In North America XTZ offers a 45 day in-home trial of their products. You're IP address suggests you live in Belgium, so I'm not sure what their policy is where you live, but if it's similar perhaps you should try auditioning them and see how they perform. In the end the only thing that matters is if you like how they sound, and there's only one way to do that; hear them for yourself. It might be something to consider at least.


----------



## superpoppa (May 2, 2018)

theJman said:


> In North America XTZ offers a 45 day in-home trial of their products.


I'm very interested in purchasing the M8 or M6 series but I am having trouble tracking down someone to speak to at XTZ in North America to discuss details like buy and try or warranty. Any advice on how to go forward?


----------



## theJman (Mar 3, 2012)

Their US website has always been a bit of a joke - something I spoke to them about on many an occasion, and one of those people was even the President of the company in Sweden - but to no avail it seems. I just poked around xtzsound.us, the website you would be using as it seems you're from Canada, and the Contact Us page, webforms and support email are all for the European region instead.

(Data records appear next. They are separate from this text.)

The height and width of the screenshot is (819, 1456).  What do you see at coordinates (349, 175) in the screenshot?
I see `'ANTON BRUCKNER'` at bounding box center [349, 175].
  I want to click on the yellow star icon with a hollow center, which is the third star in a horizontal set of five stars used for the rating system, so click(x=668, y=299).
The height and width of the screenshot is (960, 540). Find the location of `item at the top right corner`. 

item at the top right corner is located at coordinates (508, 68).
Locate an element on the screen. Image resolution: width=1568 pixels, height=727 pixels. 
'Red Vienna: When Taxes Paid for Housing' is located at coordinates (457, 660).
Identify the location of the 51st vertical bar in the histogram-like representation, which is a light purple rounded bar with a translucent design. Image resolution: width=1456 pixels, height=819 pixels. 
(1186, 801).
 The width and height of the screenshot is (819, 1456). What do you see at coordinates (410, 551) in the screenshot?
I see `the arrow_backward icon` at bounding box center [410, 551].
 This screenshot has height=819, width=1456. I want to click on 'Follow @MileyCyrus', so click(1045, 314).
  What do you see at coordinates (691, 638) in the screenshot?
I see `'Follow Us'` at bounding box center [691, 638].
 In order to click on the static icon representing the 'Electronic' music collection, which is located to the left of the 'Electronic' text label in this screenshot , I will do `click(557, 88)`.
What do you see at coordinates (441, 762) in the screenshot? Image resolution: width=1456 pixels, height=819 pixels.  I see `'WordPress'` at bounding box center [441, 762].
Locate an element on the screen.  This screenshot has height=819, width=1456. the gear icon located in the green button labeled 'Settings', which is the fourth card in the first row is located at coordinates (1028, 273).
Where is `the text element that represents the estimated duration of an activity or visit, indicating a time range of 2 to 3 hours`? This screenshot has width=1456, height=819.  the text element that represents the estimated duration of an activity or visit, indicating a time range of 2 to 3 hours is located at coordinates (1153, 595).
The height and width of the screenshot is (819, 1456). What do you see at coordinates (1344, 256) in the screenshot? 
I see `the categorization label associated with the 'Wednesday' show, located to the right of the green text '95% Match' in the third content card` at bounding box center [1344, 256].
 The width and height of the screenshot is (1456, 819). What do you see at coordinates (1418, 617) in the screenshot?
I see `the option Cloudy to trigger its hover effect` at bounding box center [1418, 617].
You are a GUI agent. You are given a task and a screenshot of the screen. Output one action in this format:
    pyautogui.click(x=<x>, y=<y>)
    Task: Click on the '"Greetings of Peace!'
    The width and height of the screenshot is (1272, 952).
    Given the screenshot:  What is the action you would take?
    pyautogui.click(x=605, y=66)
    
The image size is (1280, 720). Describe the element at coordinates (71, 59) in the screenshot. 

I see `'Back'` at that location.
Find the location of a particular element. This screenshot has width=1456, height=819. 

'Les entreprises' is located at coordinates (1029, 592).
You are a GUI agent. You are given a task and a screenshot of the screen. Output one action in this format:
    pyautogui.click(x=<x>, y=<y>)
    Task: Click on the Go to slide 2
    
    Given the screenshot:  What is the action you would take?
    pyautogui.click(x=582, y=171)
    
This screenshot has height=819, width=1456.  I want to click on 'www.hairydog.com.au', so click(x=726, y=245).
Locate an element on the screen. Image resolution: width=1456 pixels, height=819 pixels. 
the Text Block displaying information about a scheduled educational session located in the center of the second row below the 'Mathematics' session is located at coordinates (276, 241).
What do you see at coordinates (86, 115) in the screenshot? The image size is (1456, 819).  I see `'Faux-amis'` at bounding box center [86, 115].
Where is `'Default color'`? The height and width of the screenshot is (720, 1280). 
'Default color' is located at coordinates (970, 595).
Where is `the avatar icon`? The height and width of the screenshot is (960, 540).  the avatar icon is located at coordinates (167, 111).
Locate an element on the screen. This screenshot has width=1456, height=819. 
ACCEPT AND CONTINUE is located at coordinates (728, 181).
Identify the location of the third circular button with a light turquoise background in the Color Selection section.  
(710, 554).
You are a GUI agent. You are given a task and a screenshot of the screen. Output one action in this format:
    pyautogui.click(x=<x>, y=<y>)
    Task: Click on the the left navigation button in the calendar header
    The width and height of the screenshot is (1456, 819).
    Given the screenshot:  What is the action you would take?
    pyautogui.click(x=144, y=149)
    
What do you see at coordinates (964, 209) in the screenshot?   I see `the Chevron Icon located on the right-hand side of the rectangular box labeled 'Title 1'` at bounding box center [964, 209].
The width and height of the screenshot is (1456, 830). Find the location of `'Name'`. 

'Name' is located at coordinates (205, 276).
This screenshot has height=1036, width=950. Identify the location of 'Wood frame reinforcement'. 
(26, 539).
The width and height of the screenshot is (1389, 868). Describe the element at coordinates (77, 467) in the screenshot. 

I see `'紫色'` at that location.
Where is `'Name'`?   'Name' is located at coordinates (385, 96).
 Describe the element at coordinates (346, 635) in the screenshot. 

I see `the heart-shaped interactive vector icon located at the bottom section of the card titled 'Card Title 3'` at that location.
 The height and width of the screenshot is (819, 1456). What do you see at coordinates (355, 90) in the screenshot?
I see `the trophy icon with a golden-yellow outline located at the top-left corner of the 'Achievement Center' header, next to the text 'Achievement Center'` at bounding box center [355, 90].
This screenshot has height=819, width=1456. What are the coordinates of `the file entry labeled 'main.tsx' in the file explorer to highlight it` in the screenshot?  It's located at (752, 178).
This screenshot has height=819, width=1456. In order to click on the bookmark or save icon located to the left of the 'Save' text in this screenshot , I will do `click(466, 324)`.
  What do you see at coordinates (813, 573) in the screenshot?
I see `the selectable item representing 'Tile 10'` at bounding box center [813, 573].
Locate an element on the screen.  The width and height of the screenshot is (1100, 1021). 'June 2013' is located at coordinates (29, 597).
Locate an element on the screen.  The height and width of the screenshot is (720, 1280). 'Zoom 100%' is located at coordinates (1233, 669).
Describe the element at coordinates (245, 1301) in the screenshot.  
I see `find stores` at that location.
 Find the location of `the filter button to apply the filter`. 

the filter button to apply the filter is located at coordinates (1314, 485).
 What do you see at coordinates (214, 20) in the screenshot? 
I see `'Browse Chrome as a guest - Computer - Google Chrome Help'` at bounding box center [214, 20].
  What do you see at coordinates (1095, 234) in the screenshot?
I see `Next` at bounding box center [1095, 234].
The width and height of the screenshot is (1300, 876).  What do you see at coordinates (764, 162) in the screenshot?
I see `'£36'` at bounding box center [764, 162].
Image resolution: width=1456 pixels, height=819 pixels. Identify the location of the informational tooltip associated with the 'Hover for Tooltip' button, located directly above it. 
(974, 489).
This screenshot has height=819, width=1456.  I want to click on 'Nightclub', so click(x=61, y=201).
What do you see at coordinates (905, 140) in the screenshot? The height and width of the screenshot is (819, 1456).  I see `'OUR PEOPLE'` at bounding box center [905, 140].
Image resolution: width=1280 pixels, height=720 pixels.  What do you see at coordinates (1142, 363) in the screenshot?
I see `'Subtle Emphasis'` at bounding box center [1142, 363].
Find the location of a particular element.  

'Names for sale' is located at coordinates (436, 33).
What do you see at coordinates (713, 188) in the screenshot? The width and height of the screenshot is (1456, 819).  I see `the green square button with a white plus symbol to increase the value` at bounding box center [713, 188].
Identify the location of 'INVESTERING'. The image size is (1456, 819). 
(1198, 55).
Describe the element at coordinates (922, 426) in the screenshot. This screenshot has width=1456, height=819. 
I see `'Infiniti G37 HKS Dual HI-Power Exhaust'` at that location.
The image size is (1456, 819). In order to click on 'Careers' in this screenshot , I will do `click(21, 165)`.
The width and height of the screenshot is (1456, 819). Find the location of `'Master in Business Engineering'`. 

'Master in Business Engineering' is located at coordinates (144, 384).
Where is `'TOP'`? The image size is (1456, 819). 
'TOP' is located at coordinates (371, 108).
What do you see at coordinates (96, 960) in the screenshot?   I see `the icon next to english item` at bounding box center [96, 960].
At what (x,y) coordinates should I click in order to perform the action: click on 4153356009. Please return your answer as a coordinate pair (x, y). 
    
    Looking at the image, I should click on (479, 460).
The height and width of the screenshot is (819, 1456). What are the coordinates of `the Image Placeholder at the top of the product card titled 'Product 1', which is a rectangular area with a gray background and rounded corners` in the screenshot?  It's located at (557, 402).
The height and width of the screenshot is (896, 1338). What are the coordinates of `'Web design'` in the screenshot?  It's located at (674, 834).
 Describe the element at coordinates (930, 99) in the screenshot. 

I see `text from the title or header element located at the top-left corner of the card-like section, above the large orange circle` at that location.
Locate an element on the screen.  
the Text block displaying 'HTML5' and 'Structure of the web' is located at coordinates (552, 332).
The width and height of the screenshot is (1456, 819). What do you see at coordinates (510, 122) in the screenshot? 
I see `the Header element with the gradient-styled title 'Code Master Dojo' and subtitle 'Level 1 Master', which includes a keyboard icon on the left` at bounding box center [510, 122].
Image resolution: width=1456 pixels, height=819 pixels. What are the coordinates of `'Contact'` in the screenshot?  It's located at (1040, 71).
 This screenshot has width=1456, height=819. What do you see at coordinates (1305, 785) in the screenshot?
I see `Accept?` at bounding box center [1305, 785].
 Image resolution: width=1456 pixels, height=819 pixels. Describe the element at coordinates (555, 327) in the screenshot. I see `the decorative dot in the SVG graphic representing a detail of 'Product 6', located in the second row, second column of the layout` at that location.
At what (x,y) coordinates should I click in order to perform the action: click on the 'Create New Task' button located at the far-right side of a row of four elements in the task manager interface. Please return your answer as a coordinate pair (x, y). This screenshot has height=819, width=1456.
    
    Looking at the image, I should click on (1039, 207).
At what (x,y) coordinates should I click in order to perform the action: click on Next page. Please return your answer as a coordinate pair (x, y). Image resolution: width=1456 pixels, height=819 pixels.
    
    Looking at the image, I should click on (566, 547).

I sent you a PM with the name and email address for my US contacts. I haven't communicated with either of them in several years, but hopefully one or both are still with the organization.


----------



## superpoppa (May 2, 2018)

theJman said:


> I sent you a PM with the name and email address for my US contacts. I haven't communicated with either of them in several years, but hopefully one or both are still with the organization.


Thank you for the PM. Unfortunately I get a mail delivery failure for both of them which I'm assuming means they are gone. Also using the contact us page on the website leads to a 404 webpage error.

This is disappointing because everything I read from users is they are fantastic performers. But if there is no customer support it leaves me feeling very uncomfortable. I just had some basic questions about warranty and shipping. If I own these and have an issue and can't get a hold of a single human being that's a real problem.


----------